Well it certainly has not been because of my physical prowess. That much I am sure of. For the most part it has been through a series of mental tricks.
Before Blaise left for Beast Barracks at West Point this summer he asked an older cadet for his best tips on getting through the six weeks. His friend told him, you get through it the same way you eat an elephant – one bite at a time.
That’s the approach I have been taking to Ironman training. I don’t have 10 workouts this week. I don’t even have two workouts tomorrow morning. I have one workout tomorrow morning and all I have to do is get through that one.
Yes, I know that there is another one waiting for me when I get home from that one but all I am worried about when I start out each day is that one bite – the first workout. Then I can think about the next bite.
In the past the first bite has been getting out of bed. But this summer getting out of bed has been the easy part. Although I am not a morning person and hate the idea of getting out of my comfy bed, I am able to pull myself out each morning by reminding myself of my West Point son and the fact that he has no choice.
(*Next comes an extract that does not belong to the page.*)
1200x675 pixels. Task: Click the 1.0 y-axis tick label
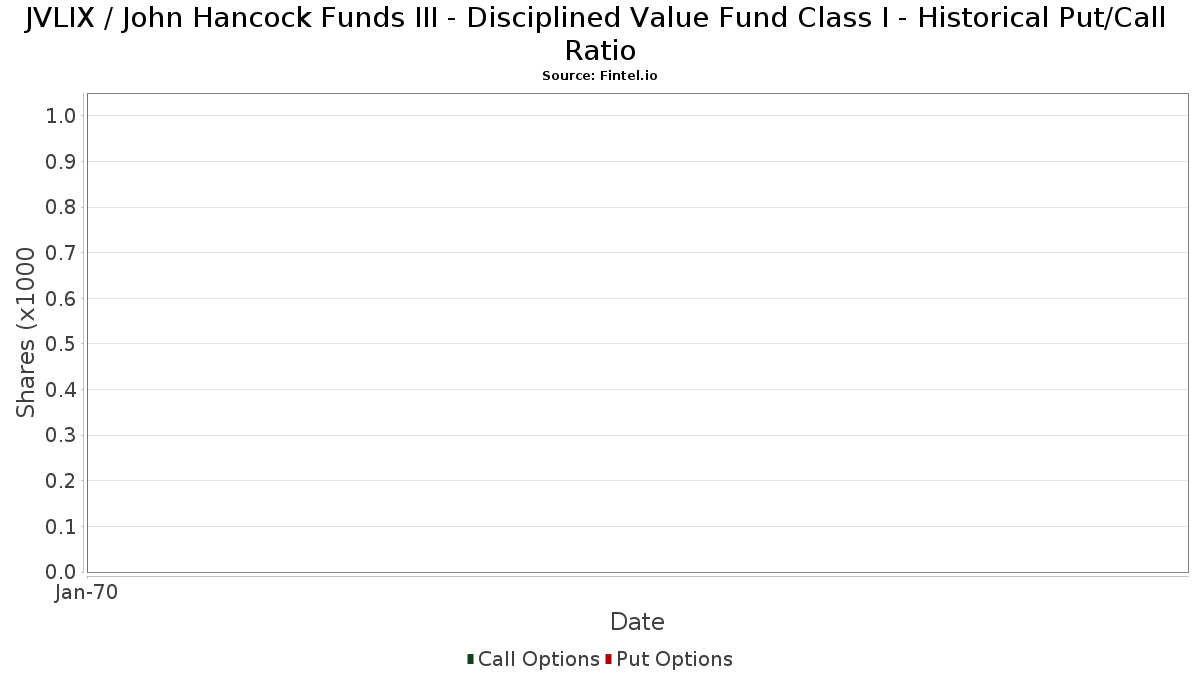61,116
He hears the calls of his commanding officer and he has to get up no matter how tired he is. So who am I to lie there basking in the comfort of a bed when there is work to be done?
But still, the minute my feet hit the floor I begin the whining. I start in on the “I don’t wannas.” And I have to remember to concentrate on that one bite, that one workout and sometimes just that one set.
This week there have been swim workouts that I literally got through by promising myself that all I had to do was that one 800 yard warm up, then I could go home. Then changing it to the next set and the next set.
Ironman training is hard but the next workout isn’t. If I can get through that one workout, take that single bite, I can get to the next one and by the time I get to October 20th, that elephant will be all gone.